[Rows from a dataset]
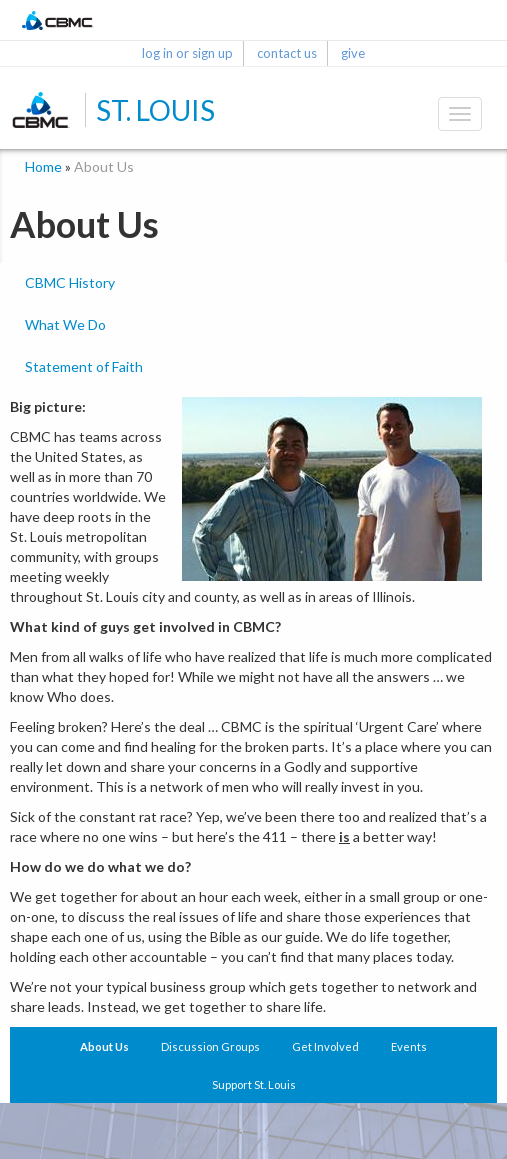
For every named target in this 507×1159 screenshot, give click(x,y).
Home (43, 166)
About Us (104, 1046)
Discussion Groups (210, 1046)
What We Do (65, 324)
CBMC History (70, 282)
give (353, 53)
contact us (287, 53)
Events (409, 1046)
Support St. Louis (254, 1084)
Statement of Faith (84, 366)
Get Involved (325, 1046)
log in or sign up (187, 53)
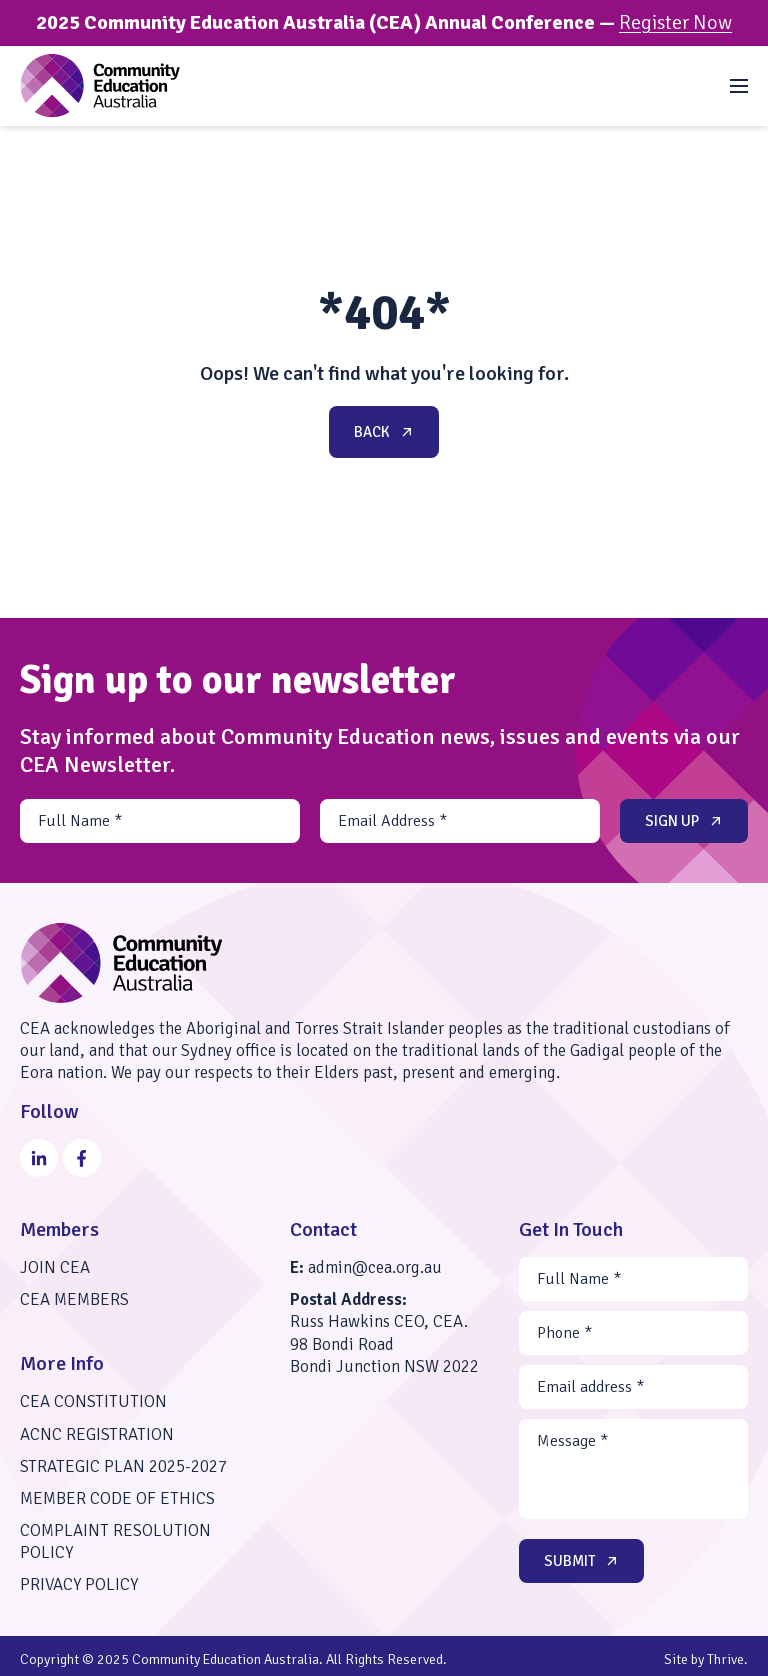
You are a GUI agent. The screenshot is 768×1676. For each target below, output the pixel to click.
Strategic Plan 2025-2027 (123, 1466)
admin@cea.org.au (375, 1267)
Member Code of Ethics (117, 1498)
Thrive (725, 1659)
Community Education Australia (225, 1659)
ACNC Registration (97, 1434)
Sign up (685, 821)
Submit (583, 1561)
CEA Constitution (93, 1401)
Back (385, 432)
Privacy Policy (79, 1584)
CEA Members (74, 1299)
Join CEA (55, 1267)
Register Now (675, 22)
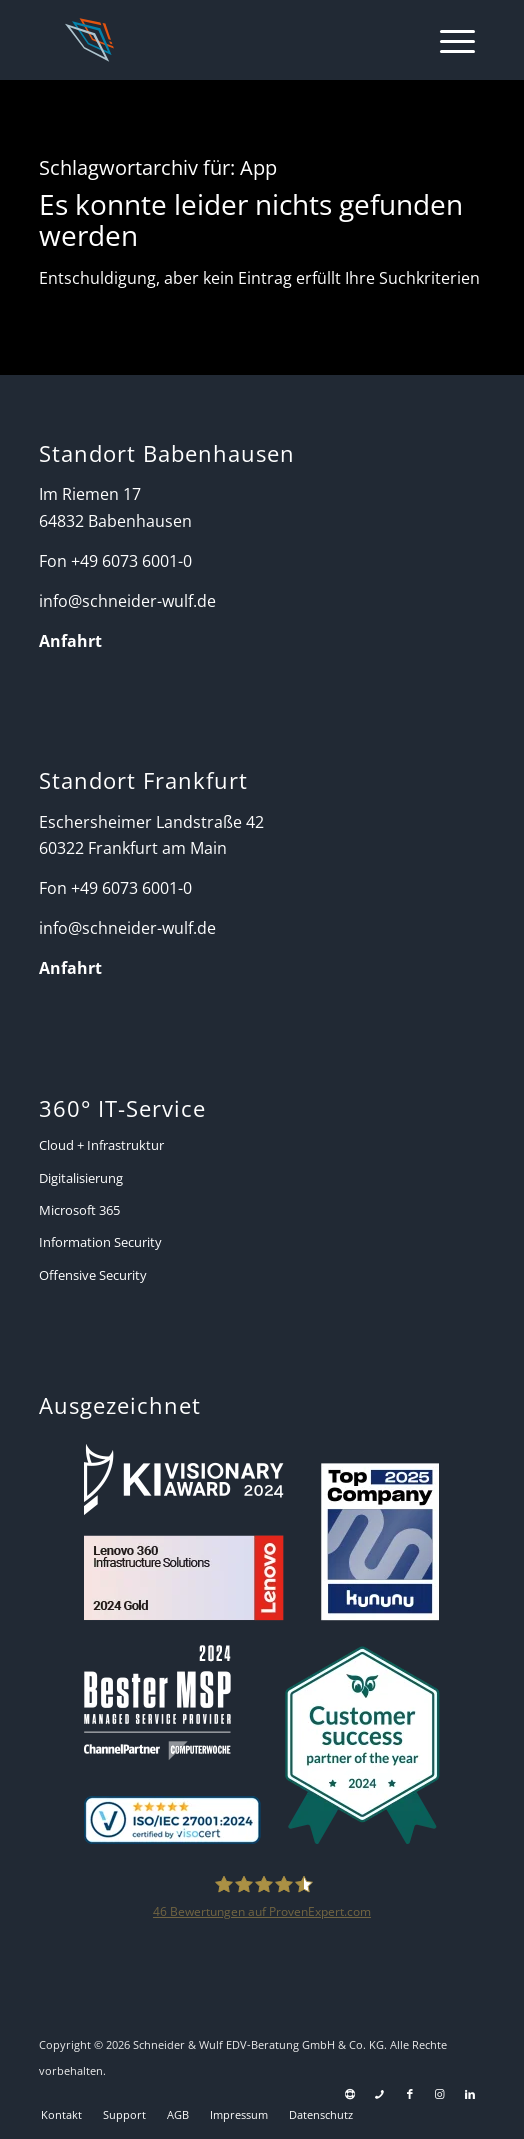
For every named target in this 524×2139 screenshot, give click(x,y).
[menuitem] (447, 40)
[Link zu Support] (350, 2094)
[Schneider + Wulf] (219, 40)
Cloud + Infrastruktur (101, 1145)
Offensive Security (93, 1275)
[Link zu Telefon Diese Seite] (380, 2094)
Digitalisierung (81, 1178)
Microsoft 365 (79, 1210)
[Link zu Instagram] (440, 2094)
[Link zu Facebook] (410, 2094)
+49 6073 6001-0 (131, 561)
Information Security (100, 1242)
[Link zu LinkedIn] (470, 2094)
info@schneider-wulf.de (127, 601)
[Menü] (447, 40)
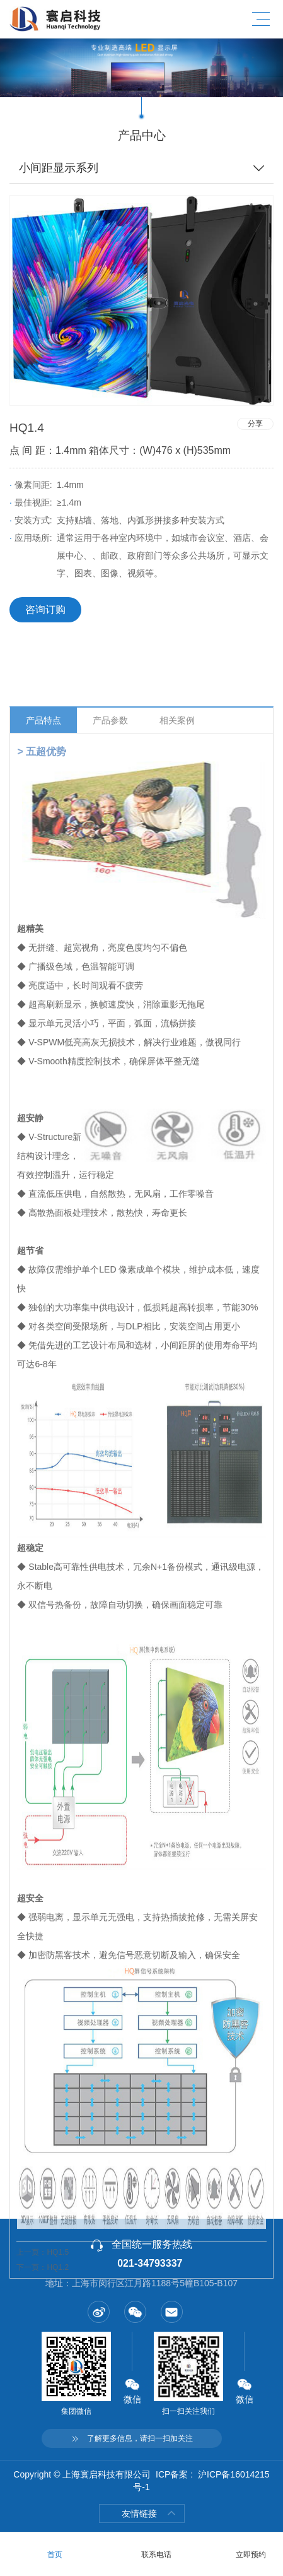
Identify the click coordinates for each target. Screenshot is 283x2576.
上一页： (42, 2353)
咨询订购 (45, 609)
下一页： (42, 2369)
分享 (255, 423)
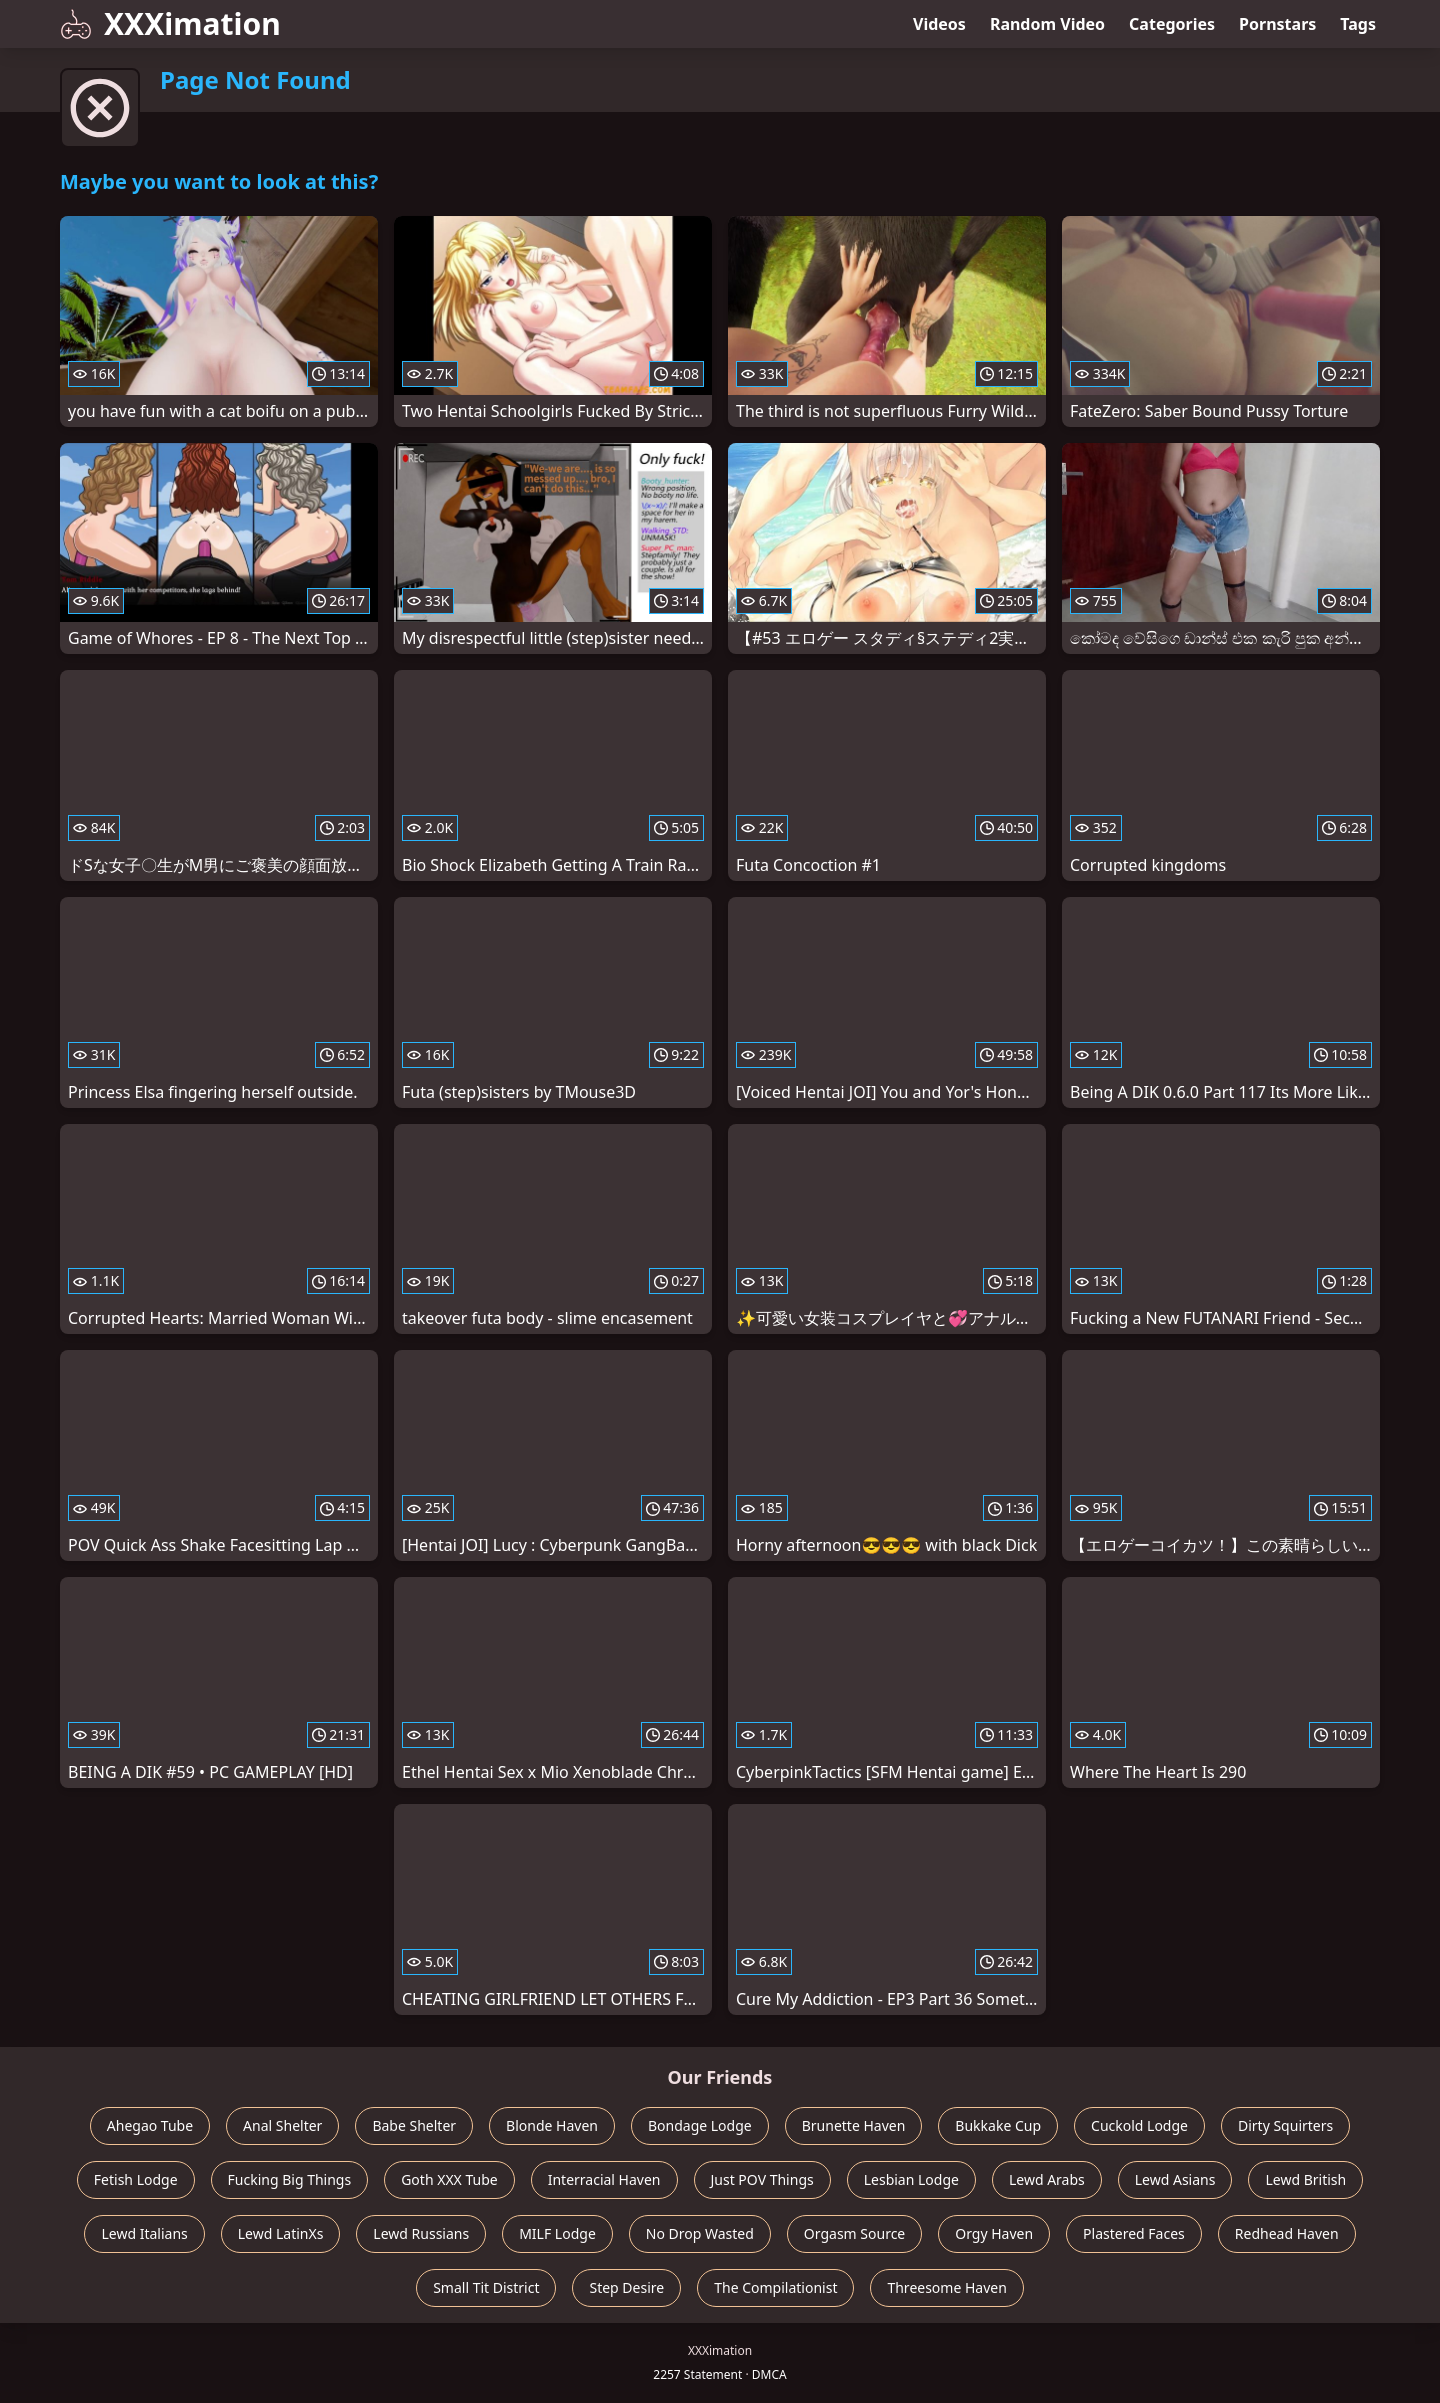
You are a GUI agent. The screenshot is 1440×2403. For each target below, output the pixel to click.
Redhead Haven (1287, 2233)
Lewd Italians (144, 2233)
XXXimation (170, 23)
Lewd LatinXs (281, 2233)
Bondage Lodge (700, 2125)
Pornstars (1277, 24)
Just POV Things (762, 2179)
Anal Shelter (282, 2125)
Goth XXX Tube (449, 2179)
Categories (1172, 24)
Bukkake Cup (998, 2125)
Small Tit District (486, 2287)
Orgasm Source (854, 2233)
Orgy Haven (994, 2233)
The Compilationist (775, 2287)
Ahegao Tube (150, 2125)
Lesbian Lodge (911, 2179)
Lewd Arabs (1047, 2179)
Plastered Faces (1134, 2233)
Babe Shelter (414, 2125)
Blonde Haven (552, 2125)
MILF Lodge (557, 2233)
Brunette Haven (854, 2125)
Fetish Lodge (136, 2179)
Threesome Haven (946, 2287)
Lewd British (1305, 2179)
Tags (1358, 24)
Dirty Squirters (1285, 2125)
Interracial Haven (604, 2179)
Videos (939, 24)
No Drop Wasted (700, 2233)
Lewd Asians (1175, 2179)
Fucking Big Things (290, 2179)
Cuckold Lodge (1139, 2125)
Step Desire (626, 2287)
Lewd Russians (421, 2233)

■ **WHAT TO DO**
Render the lines above as a JSON list of strings, one string per line, covering everything from the line containing "CEA Members (74, 1299)" down to the line containing "Lewd Arabs (1047, 2179)", with both of those lines included. Omit blank lines and the pictures.

■ **EXERCISE RESPONSE**
[
  "CEA Members (74, 1299)",
  "Join CEA (55, 1267)",
  "Register Now (675, 22)",
  "For every named target in this 524×2139 screenshot, give click(x,y).",
  "[menuitem] (447, 40)",
  "[Link zu Support] (350, 2094)",
  "[Schneider + Wulf] (219, 40)",
  "Cloud + Infrastruktur (101, 1145)",
  "Offensive Security (93, 1275)",
  "[Link zu Telefon Diese Seite] (380, 2094)",
  "Digitalisierung (81, 1178)",
  "Microsoft 365 (79, 1210)",
  "[Link zu Instagram] (440, 2094)",
  "[Link zu Facebook] (410, 2094)",
  "+49 6073 6001-0 (131, 561)",
  "Information Security (100, 1242)",
  "[Link zu LinkedIn] (470, 2094)",
  "info@schneider-wulf.de (127, 601)",
  "[Menü] (447, 40)",
  "Identify the click coordinates for each target. Screenshot is 283x2576.",
  "上一页： (42, 2353)",
  "咨询订购 (45, 609)",
  "下一页： (42, 2369)",
  "分享 (255, 423)",
  "You are a GUI agent. The screenshot is 1440×2403. For each target below, output the pixel to click.",
  "Redhead Haven (1287, 2233)",
  "Lewd Italians (144, 2233)",
  "XXXimation (170, 23)",
  "Lewd LatinXs (281, 2233)",
  "Bondage Lodge (700, 2125)",
  "Pornstars (1277, 24)",
  "Just POV Things (762, 2179)",
  "Anal Shelter (282, 2125)",
  "Goth XXX Tube (449, 2179)",
  "Categories (1172, 24)",
  "Bukkake Cup (998, 2125)",
  "Small Tit District (486, 2287)",
  "Orgasm Source (854, 2233)",
  "Orgy Haven (994, 2233)",
  "The Compilationist (775, 2287)",
  "Ahegao Tube (150, 2125)",
  "Lesbian Lodge (911, 2179)",
  "Lewd Arabs (1047, 2179)"
]